ID: An analogy has been used that a one-bottle adhesive system is like salad dressing. You can shake it, but it's difficult to envision it ever mixing perfectly.
NL: I like that analogy. For a long time, we did not have much proof that this was really a bad thing. However, in a study published by Sauro and colleagues, they tested the bond strengths achieved by single-bottle and two-bottle bonding agents, then hooked up the pulp chambers to fluid, applied pressure for 3 years, and showed that the water degradation during that time had decreased the bond strength of the single-bottle system but not the two-bottle system.4 Still, although those results are compelling, they are difficult for me to completely accept because I have been achieving excellent clinical results with universal adhesives for so long.
ID: Regarding compatibility, can one manufacturer's universal adhesive be reliably used with another's self-adhesive cement, or should clinicians stick with one manufacturer?

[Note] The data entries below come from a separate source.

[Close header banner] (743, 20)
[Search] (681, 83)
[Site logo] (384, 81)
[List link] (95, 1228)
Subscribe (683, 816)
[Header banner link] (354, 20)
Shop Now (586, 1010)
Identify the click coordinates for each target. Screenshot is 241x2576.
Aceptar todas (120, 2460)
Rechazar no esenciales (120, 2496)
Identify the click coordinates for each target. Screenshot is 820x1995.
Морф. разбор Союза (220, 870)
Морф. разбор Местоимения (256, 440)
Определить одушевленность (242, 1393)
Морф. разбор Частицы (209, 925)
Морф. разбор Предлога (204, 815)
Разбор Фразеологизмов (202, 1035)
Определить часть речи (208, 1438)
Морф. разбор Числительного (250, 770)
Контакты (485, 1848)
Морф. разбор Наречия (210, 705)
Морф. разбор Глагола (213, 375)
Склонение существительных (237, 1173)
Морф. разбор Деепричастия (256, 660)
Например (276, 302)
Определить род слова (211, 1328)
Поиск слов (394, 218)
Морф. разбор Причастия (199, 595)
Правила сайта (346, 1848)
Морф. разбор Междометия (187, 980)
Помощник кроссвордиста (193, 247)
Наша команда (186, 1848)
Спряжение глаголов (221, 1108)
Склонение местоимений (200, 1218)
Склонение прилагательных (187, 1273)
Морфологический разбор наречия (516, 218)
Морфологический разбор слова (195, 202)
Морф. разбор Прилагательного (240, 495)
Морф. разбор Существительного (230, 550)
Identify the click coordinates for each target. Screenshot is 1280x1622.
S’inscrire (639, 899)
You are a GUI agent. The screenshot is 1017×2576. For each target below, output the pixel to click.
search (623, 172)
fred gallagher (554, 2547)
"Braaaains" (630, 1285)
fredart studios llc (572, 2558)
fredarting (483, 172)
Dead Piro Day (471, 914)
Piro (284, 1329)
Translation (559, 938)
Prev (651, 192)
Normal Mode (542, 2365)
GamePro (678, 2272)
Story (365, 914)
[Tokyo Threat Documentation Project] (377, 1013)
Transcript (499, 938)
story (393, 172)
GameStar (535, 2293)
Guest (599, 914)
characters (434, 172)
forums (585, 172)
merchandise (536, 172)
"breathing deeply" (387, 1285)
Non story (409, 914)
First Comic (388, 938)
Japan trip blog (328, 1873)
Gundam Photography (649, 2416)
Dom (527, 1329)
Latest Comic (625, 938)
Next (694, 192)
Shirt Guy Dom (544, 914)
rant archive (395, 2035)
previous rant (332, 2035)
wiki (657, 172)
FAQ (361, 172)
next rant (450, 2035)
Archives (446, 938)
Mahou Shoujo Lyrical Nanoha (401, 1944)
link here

NL: That's a great question. For many years, I advocated mixing and matching because, for direct restorations, I saw no problems with light-cure materials. However, once you get into dual-cure chemistry, it makes more sense to stay in-brand with the materials. If you had asked me this 3 years ago, I would have given a different answer, but once you've performed bond-strength testing on a range of different materials, you understand that mixing and matching just gets complicated.
ID: Finally, what is one thing in this area that you'd like to study further?
NL: One question that warrants further exploration is whether or not clinicians should light-cure the adhesive on the tooth prior to using a dual-cure resin cement. In the laboratory, we achieve higher bond strength values if we light-cure the adhesive on the tooth. However, in practice, I worry about building up the film thickness, so I do not. Our laboratory testing has involved light-curing the adhesive on the tooth and then dark-curing the cement as well as dark-curing the adhesive and then dark-curing the cement. However, we do not have a reliable way to differentiate between the results of light-curing the adhesive on the tooth and then light-curing the cement on top of that versus dark-curing the adhesive and then light-curing everything together. I just hope that light-curing everything together will somehow lead to higher bond strength.